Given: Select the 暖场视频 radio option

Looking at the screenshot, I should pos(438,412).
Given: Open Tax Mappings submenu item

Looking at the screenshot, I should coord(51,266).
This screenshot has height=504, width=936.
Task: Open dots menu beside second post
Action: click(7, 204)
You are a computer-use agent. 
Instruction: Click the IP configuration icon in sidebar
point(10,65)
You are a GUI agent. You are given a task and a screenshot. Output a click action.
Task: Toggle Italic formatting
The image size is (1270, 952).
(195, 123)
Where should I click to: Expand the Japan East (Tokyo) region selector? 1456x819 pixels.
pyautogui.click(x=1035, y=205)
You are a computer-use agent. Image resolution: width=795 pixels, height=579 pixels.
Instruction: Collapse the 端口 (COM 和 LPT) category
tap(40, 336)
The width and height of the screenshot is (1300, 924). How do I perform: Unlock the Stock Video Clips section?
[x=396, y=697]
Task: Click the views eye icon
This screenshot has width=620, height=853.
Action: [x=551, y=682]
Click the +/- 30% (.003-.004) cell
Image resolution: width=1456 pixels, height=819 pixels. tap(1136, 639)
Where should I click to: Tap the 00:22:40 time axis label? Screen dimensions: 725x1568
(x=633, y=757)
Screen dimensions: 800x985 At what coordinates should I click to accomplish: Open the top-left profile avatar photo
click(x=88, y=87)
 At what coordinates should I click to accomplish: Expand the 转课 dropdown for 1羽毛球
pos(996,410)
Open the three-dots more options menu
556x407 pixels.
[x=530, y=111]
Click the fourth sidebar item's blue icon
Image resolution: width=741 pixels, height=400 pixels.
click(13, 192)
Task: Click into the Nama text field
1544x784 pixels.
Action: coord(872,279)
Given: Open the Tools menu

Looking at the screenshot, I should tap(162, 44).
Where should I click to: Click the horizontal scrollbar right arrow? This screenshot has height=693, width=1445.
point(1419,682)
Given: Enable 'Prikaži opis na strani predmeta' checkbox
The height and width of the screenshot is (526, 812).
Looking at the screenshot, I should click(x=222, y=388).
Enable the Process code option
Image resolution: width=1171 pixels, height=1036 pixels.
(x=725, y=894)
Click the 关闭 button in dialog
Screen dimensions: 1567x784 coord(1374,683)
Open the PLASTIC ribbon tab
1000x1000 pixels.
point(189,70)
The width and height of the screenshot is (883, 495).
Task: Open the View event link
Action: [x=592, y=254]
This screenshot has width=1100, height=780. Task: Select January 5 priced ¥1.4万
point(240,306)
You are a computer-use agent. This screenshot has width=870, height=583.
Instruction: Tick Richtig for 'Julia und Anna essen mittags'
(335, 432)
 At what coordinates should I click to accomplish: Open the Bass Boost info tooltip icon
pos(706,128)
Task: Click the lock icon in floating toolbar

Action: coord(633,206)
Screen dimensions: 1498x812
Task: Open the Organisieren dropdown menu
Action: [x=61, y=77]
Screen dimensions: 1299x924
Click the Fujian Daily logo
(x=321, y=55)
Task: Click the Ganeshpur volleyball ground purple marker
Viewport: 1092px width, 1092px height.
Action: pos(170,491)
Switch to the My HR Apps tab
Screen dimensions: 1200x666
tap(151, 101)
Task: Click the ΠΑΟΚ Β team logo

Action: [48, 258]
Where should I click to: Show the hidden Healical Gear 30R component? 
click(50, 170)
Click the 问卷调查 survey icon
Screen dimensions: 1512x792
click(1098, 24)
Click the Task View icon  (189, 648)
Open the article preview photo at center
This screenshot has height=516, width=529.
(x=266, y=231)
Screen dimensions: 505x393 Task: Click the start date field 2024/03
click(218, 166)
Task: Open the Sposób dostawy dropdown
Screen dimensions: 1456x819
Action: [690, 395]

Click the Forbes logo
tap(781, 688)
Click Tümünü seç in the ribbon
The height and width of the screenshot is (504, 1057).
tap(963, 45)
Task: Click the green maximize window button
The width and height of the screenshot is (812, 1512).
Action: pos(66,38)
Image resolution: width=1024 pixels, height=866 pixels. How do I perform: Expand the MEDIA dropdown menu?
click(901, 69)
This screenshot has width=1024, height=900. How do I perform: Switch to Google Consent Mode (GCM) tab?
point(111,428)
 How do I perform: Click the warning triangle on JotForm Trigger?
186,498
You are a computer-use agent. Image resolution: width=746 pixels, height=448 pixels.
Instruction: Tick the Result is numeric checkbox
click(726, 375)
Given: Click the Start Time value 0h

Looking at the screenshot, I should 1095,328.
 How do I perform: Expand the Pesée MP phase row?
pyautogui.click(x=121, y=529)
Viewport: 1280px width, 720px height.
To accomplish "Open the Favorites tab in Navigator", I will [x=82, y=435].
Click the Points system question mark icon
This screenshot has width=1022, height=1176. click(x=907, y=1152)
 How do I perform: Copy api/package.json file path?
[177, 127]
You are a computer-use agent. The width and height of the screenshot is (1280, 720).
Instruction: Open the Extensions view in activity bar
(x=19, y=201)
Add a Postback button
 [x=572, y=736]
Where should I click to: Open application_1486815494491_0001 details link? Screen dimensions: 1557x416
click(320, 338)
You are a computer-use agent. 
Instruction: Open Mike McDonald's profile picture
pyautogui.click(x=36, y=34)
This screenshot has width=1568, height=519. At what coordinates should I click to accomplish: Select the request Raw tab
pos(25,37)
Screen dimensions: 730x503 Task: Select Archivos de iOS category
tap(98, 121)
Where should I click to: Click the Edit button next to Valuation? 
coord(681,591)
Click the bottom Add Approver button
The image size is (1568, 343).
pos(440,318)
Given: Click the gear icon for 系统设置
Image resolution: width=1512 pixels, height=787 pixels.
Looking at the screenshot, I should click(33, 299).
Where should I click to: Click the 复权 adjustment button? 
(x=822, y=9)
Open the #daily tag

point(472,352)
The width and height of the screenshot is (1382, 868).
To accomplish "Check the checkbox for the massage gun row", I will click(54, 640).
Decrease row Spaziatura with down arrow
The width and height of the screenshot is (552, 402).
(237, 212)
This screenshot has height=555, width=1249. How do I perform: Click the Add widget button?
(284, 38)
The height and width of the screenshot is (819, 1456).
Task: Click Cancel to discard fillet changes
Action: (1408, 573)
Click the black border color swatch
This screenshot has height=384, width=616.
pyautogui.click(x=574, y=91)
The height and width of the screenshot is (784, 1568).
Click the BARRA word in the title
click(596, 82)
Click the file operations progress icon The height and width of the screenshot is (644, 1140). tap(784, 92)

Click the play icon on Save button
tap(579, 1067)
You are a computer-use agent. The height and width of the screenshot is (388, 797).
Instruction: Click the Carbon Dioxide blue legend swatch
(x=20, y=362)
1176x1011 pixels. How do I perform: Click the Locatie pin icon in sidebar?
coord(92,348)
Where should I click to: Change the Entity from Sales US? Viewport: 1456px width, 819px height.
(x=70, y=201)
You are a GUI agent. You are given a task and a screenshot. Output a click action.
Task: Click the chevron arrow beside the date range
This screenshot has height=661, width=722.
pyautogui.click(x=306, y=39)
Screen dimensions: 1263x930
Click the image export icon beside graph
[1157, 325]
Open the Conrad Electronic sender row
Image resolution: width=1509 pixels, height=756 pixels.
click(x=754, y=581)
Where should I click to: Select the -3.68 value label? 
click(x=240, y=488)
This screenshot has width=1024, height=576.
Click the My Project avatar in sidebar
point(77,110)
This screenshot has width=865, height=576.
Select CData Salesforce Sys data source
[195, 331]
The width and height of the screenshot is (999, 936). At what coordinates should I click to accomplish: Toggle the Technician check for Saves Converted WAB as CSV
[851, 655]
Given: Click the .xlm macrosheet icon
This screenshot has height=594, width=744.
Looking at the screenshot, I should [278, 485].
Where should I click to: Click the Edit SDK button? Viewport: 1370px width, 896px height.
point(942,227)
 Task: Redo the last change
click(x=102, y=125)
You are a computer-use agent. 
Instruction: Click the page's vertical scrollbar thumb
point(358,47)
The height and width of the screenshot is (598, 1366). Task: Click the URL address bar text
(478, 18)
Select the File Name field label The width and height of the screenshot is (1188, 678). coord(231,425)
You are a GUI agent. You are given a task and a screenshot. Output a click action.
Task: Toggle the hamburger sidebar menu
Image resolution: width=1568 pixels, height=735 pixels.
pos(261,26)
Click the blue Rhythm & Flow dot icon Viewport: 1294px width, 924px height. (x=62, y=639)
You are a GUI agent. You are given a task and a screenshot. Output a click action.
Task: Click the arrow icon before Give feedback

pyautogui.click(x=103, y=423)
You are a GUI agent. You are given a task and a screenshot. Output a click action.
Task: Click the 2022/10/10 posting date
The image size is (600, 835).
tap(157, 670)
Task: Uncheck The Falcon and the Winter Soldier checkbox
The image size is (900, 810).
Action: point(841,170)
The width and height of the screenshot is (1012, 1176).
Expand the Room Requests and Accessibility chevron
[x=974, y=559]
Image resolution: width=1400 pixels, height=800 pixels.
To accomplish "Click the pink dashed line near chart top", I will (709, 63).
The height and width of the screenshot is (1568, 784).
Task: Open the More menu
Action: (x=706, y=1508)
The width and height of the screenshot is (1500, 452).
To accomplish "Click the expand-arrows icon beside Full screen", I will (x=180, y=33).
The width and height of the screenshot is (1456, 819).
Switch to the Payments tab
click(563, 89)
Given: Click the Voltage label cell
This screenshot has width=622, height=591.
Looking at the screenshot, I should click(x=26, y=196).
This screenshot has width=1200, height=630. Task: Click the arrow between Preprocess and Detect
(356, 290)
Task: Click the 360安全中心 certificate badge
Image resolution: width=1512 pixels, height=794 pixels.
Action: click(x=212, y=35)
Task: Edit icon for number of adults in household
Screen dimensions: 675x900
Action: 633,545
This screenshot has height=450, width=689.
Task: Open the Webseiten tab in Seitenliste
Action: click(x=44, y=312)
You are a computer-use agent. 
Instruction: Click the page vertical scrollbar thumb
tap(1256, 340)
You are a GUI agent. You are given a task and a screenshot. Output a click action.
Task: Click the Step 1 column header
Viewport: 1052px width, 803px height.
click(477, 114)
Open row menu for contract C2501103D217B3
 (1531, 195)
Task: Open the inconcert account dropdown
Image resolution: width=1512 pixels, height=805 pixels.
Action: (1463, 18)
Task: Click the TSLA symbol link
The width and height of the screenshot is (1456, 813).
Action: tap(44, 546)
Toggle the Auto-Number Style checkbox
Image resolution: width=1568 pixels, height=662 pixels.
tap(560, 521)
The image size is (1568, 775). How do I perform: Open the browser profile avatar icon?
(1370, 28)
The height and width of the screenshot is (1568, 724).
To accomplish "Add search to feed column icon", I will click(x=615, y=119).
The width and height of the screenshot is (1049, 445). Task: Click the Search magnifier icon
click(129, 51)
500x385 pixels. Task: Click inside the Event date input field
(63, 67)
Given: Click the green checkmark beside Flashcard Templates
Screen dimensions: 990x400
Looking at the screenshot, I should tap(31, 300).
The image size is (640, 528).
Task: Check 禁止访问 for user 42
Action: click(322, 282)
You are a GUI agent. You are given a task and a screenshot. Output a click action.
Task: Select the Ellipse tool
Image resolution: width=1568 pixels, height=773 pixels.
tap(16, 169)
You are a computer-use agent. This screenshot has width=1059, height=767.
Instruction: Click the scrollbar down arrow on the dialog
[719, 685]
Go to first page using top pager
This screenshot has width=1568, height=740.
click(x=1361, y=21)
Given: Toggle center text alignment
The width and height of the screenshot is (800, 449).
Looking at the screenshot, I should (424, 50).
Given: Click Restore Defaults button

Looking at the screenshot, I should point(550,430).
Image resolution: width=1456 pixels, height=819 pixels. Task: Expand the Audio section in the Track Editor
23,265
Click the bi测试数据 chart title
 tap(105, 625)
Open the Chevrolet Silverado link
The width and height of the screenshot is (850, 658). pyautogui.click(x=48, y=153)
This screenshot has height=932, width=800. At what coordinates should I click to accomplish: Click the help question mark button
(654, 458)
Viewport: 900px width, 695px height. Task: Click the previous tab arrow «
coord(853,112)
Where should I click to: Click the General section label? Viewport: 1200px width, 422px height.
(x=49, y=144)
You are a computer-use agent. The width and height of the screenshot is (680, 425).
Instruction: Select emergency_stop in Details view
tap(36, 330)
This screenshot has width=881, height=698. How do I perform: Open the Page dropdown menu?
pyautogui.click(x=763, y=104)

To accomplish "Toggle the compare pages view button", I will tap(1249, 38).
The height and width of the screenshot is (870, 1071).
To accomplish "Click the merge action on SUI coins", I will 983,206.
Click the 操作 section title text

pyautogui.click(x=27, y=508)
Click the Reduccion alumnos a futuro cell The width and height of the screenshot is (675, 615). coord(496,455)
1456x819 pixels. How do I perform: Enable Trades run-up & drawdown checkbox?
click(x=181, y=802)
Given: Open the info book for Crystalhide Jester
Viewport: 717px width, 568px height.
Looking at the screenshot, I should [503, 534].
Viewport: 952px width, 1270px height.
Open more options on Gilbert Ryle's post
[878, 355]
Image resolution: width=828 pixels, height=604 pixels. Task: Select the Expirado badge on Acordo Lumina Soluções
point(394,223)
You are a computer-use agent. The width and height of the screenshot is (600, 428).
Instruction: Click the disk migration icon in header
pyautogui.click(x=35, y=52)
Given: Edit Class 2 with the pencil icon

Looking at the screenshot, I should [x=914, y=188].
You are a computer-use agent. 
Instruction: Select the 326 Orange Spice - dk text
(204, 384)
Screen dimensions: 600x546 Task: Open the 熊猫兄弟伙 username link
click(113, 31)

● ● ● ● ●

Short exercise: List every line in the records above that contains the string "section", matching case exactly.

Answer to this problem:
The width and height of the screenshot is (1300, 924). How do I perform: Unlock the Stock Video Clips section?
Image resolution: width=1456 pixels, height=819 pixels. Task: Expand the Audio section in the Track Editor
Where should I click to: Click the General section label? Viewport: 1200px width, 422px height.
Click the 操作 section title text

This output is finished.